I don’t remember his name or his movie, but I remember the misguided words of the visiting Cuban filmmaker showing his film at the Tower Theater in Little Havana.
Pondering his future, he told me that if he stayed in the United States — which he could readily do given the Cuban Adjustment Act of 1966 that gives Cubans that privilege — he was moving to New York.
There was nothing unusual about that desire. Many Cubans before him have chosen to pursue their dreams elsewhere, but then the young man felt compelled to add, disdain oozing from his voice: “Miami is a cemetery of Cuban artists.”
At the moment, I wanted to use the jargon of his contemporaries and respond: “ Ubícate, compadre.”
That nifty u-word is akin to “get a grip on reality,” and it’s used by Cubans on the island to bring down to earth someone who doesn’t quite grasp his situation, or get the big picture.
It’s a useful addition to the Miami lexicon, brought by the latest generations to flee from Cuba in the past couple of decades. Theirs is the language of survival, and verbs are crude and to the point: resolver (to make do), desmayar (literally to faint, but used to signal to someone that it’s time to get off a problematic topic).
I bring up all this to illustrate the cultural and political divide between generations of Cuban exiles that has led to the move, once unthinkable, by Miami Republican U.S. Rep. David Rivera to sponsor a bill aimed at curtailing the benefits of the Cuban Adjustment Act.
The adjustment act was enacted to ensure legal status, after one year of living here, to Cubans fleeing the Castro regime. Rivera’s bill would keep Cubans from visiting the island during the first five years of arrival, or risk losing residency.
The change doesn’t sound that ominous, but at a time when anti-immigrant sentiment in this country runs at an all-time high, Rivera is playing a dangerous political game.

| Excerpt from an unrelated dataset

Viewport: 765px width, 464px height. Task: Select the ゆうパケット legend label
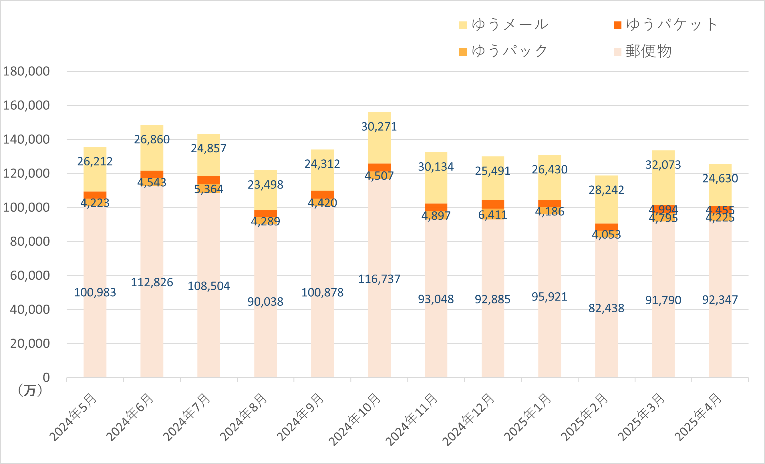point(672,25)
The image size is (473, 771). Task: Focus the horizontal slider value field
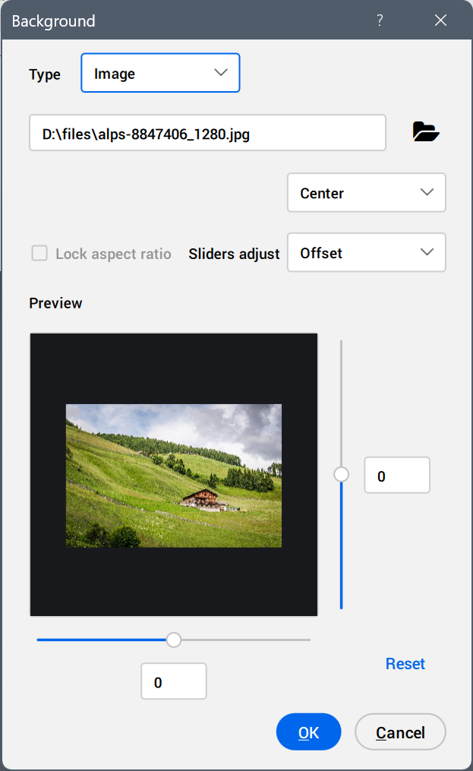[x=174, y=681]
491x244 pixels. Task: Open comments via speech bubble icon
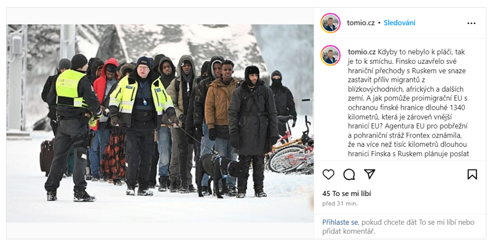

The entire adjustment act could end up reformed or revoked and the victims of the dictatorship left unprotected.
Recent arrivals don’t want to suffer the family separation that the early exiles endured, so they travel to Cuba to see their relatives as soon as they can, and take with them all the goods and supplies they can legally carry. Whether it helps the regime or not, their motivation is to help family, and that’s not a crime.
Certainly not enough reason to reform a unique protection Cubans obtained to assuage some of the damage U.S. intervention (or lack thereof) caused. Neither is the new arrivals’ lack of political sophistication.
That afternoon with the Cuban filmmaker, I was stunned that someone whose artistry is supposed to enlighten could be that frivolous, but I also understand the displaced.
I’ve reported on every Cuban exodus since Mariel, and listened for three decades to people struggle with old ideas and a new reality, witnessed the internal dialogue to decide whether to stay and wrestle the system from inside or flee and save their families. I’ve also seen views mature, shaped by life in an open society, but only when people like Rivera don’t make them feel like pariahs and enact polices that drive them underground.
My advice to the congressman: Ubícate, compadre.